## [BRIEF]
Because the pictures are not wanted, reproduce the rest of the records below exactly as they stand.

## [Stored items from a collection]
"""
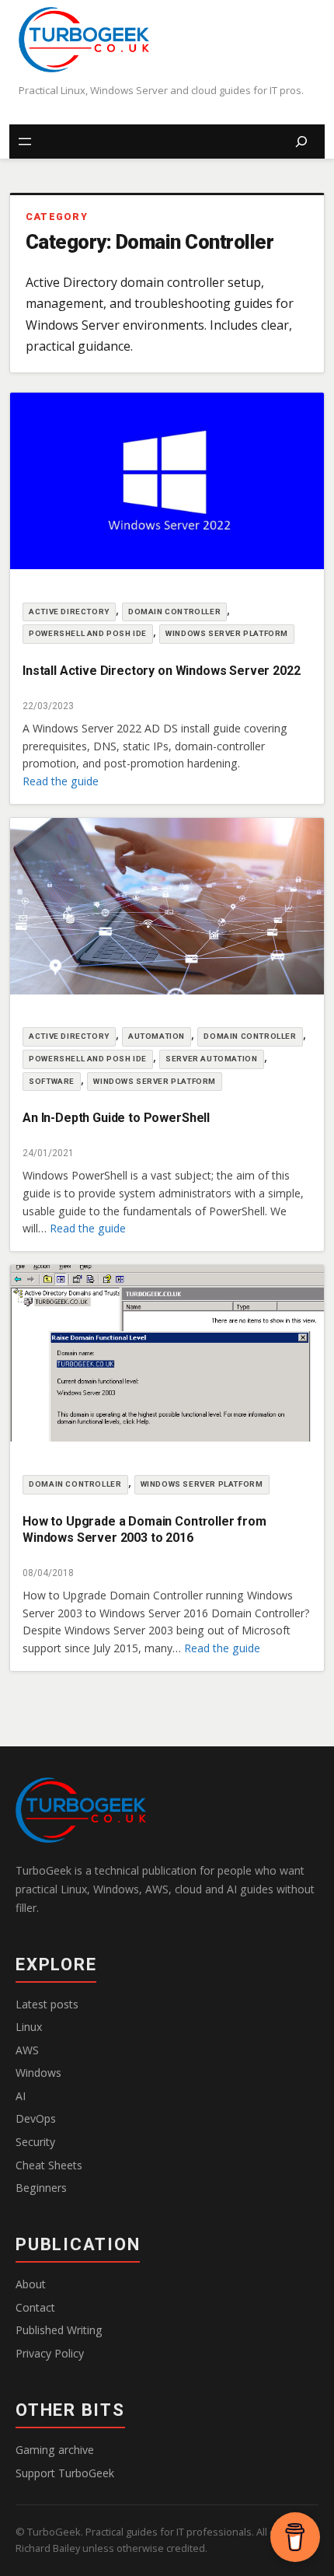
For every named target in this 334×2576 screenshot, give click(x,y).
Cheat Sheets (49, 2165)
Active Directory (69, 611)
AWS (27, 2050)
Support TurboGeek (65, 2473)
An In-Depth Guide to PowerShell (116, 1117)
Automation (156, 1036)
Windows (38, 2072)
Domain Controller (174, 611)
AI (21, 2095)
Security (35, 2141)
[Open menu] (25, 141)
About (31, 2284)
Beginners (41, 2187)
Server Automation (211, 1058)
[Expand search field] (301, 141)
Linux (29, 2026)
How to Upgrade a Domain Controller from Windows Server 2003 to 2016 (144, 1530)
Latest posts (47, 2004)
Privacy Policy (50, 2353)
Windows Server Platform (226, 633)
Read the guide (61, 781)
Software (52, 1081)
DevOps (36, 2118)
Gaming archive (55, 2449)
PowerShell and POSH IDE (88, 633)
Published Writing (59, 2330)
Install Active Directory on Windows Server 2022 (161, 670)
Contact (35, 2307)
"""
## [WRITTEN RESPONSE]
For every named target in this 334×2576 screenshot, give click(x,y).
Cheat Sheets (49, 2165)
Active Directory (69, 611)
AWS (27, 2050)
Support TurboGeek (65, 2473)
An In-Depth Guide to PowerShell (116, 1117)
Automation (156, 1036)
Windows (38, 2072)
Domain Controller (174, 611)
AI (21, 2095)
Security (35, 2141)
[Open menu] (25, 141)
About (31, 2284)
Beginners (41, 2187)
Server Automation (211, 1058)
[Expand search field] (301, 141)
Linux (29, 2026)
How to Upgrade a Domain Controller from Windows Server 2003 to 2016 (144, 1530)
Latest posts (47, 2004)
Privacy Policy (50, 2353)
Windows Server Platform (226, 633)
Read the guide (61, 781)
Software (52, 1081)
DevOps (36, 2118)
Gaming archive (55, 2449)
PowerShell and POSH IDE (88, 633)
Published Writing (59, 2330)
Install Active Directory on Windows Server 2022 (161, 670)
Contact (35, 2307)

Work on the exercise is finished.